The fibroblasts may be fibroblasts obtained from various sources including, for example, dermal fibroblasts; placental fibroblasts; adipose fibroblasts; bone marrow fibroblasts; foreskin fibroblasts; umbilical cord fibroblasts; hair follicle derived fibroblasts; nail derived fibroblasts; endometrial derived fibroblasts; keloid derived fibroblasts; and fibroblasts obtained from a plastic surgery-related by-product. In some embodiments, fibroblasts are dermal fibroblasts.
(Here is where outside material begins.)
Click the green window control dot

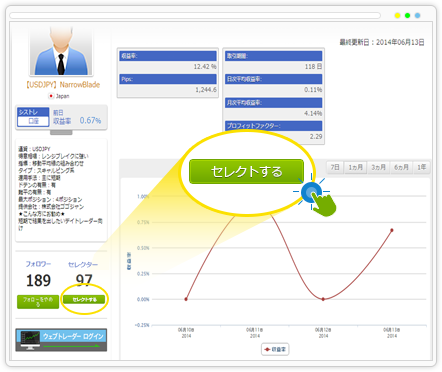pyautogui.click(x=407, y=15)
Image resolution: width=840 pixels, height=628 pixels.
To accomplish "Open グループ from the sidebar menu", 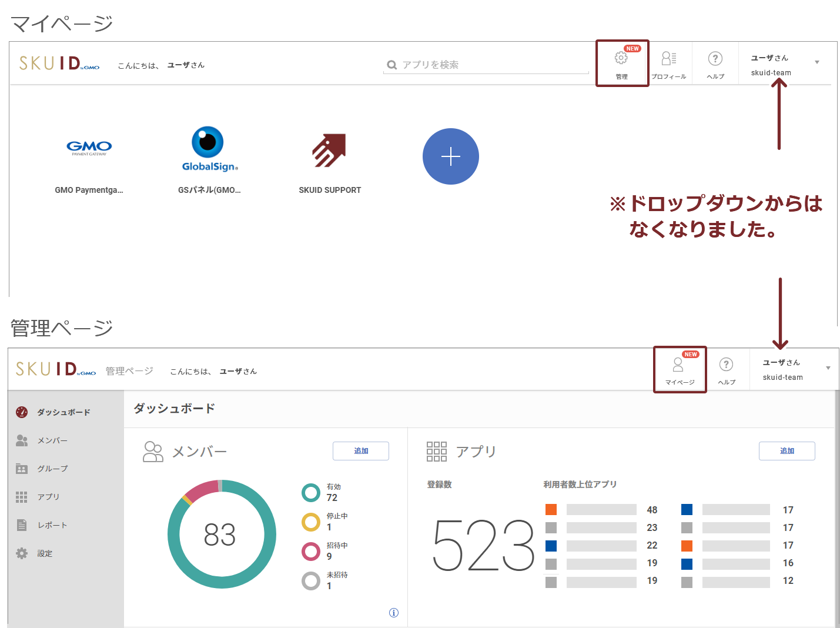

In some embodiments, fibroblasts are manipulated or stimulated to produce one or more factors. In some embodiments, fibroblasts are manipulated or stimulated to produce leukemia inhibitory factor (LIF), brain-derived neurotrophic factor (BDNF), epidermal growth factor receptor (EGF), basic fibroblast growth factor (bFGF), FGF-6, glial-derived neurotrophic factor (GDNF), granulocyte colony-stimulating factor (GCSF), hepatocyte growth factor (HGF), IFN-γ, insulin-like growth factor binding protein (IGFBP-2), IGFBP-6, IL-1ra, IL-6, IL-8, monocyte chemotactic protein (MCP-1), mononuclear phagocyte colony-stimulating factor (M-CSF), neurotrophic factors (NT3), tissue inhibitor of metalloproteinases (TIMP-1), TIMP-2, tumor necrosis factor (TNF-0), vascular endothelial growth factor (VEGF), VEGF-D, urokinase plasminogen activator receptor (uPAR), bone morphogenetic protein 4 (BMP4), IL1-a, IL-3, leptin, stem cell factor (SCF), stromal cell-derived factor-1 (SDF-1), platelet derived growth factor-BB (PDGFBB), transforming growth factors beta (TGFβ-1) and/or TGFβ-3. Factors from manipulated or stimulated fibroblasts may be present in conditioned media and collected for therapeutic use.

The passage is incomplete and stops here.